Pocket Epiphany – a life in poetry

Oh dear, has it really been a week since I posted last? At least I was busy with poetry related tasks. I was preparing for a reading. Well, if by preparing you mean talking on the radio (what fun!) and baking treats. I didn’t really give a thought about what I was going to read until two hours before the event because I wasn’t the main attraction. A friend, Eva Saulitis, was releasing her new book Many Ways to Say It (which is amazing, buy it, seriously), and another friend, Wendy Erd, was going to be talking about a fabulous new project that will put a poem in various state parks in Alaska (how cool is that?). I really was along for the ride since I’m on the Poems in Place committee and Eva was nice enough to remind me that I have a book coming out next year.

The truth is I felt lucky to be part of the whole event but somewhat outside it. I was only going to read for five minutes, so I only needed to pick out a few poems. Mostly I wanted to support my friends, so I worried about what goodies to bring and how to get more people to the event. I wanted everyone to have a nice time, but I knew that hardly anyone in the crowd would be there to see me. It was good to be in service to the event and not myself or even my work.

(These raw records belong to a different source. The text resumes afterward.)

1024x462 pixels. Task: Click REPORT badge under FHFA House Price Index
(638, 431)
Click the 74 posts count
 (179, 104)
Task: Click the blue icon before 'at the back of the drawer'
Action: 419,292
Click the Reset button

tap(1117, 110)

It was an incredibly stormy Saturday night, but the Bunnell Street Arts Center was packed to the gunnels with kind people all there to enjoy poetry and support poets. I sat off to the side and worked the light switches and listened to my friends read their work. I was awed by the sound of their words lifted over the audience and the roaring wind outside.

When it was my turn, I stood in the tiny pool of warm light and read two poems from my book, a fairly polished poem that I wrote last year, and a draft that I’d written a few days before the reading. I felt suspended by the kind attention of the crowd, almost as if I had stepped into a little wooden boat and now floated on the collective breath of the moment.

And afterwards folks said such lovely things to me. I had a chance to talk a lot about Eva’s fine work and the Poems in Place project. I kept thanking people for coming and for their kindness. It was good, beyond good, to talk about poetry with so many people. How could there possibly be over fifty people in my tiny town who cared enough to miss all the other sparkly attractions of the night and even venture out into the stormy weather? And yet, there we were, eating cookies, buying Eva’s book Many Ways to Say It, reaching out to each other over a bridge of words.

Poetry is not dead. We are still connected by our words that crouch and dance and gambol and create bonds between us. This is my life, a life in poetry – a pocket epiphany to carry into the stormy night.

2 Replies to “Pocket Epiphany – a life in poetry”

  1. What a great life! And thank God poetry is not dead, it is alive, it soars, it roars and without it I don’t think I’d have much life. I will definitely check out your friend’s book… I’ve never read my work before but it’s something I’d like to work up to. It’s definitely on my bucket list. This was a great share.